Vulnerabilities for Over Half a Million Belkin WeMo Users - voltagex_
http://www.ioactive.com/news-events/IOActive_advisory_belkinwemo_2014.html

======
soneil
Easily missed here is that you have to regulate _outbound_ traffic to resolve
this, which breaks all remote features (IFTTT, etc).

My real worry here is that people are selling the devices short. "So what,
someone can turn my lights off?". Each one of these devices can act as a WAP -
they do so for the initial setup (you join the device's wap with your phone
and initiate config from there). Each one of these devices has your network
credentials - they have to, to join your LAN.

Being able to sign & push your own firmware updates makes this a troubling
combination. It's well within each and every one of these "fire and forget"
devices to sit there broadcasting your network credentials.

Asking the users to solve this is hugely ineffective. If you block outbound
traffic, you don't receive firmware updates, and lose half the featureset. If
you isolate them onto a 'guest lan' to prevent them having useful data to
leak, then you lose the other half of the featureset.
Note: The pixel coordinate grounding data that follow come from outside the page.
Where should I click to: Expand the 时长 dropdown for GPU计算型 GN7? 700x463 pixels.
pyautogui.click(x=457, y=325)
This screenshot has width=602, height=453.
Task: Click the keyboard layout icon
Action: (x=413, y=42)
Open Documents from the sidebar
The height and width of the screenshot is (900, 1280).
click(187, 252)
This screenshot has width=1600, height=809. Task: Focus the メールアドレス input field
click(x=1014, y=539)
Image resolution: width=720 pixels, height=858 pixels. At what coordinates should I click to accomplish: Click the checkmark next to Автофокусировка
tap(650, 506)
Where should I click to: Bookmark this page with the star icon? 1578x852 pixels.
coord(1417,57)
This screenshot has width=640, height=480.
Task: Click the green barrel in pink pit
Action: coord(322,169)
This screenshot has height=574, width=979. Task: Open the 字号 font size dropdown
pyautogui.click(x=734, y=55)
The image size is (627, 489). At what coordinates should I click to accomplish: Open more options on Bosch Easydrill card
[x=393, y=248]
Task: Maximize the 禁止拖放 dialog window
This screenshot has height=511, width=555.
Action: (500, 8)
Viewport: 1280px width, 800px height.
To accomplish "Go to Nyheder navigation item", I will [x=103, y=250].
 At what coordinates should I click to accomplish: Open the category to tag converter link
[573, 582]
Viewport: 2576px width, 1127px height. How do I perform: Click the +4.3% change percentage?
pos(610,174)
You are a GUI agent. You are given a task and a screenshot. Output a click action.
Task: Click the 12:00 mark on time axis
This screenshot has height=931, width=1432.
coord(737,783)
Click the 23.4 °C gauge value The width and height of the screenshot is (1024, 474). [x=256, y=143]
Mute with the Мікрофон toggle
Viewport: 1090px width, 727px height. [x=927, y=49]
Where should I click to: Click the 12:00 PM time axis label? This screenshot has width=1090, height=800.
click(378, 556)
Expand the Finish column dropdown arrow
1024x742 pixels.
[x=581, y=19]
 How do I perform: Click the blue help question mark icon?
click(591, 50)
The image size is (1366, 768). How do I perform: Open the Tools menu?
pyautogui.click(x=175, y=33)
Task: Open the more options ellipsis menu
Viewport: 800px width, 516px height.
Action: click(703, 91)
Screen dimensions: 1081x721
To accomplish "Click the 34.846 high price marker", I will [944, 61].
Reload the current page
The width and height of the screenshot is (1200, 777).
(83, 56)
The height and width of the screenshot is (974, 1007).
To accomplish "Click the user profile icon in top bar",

The real failure here is bad key hygiene, a ball which is firmly in Belkin's
court - and they're refusing to even acknowledge it as an issue.

------
codyps
I find this to be completely expected. When Bluetooth LE can't even do a
secure key exchange and the large majority of manufacturer supplied router
firmwares having authentication vulnerabilities, trusting another device that
you don't control the software of to get it right seems like a bad bet.

------
eksith
I'm in the process of designing a home automation system for my own cabin and
news like this is giving me gas. Granted, mine probably won't be nearly as
sophisticated (heat, lights, coffee machine etc...), but surely, it can't be
an impossible task to combine convenience and security.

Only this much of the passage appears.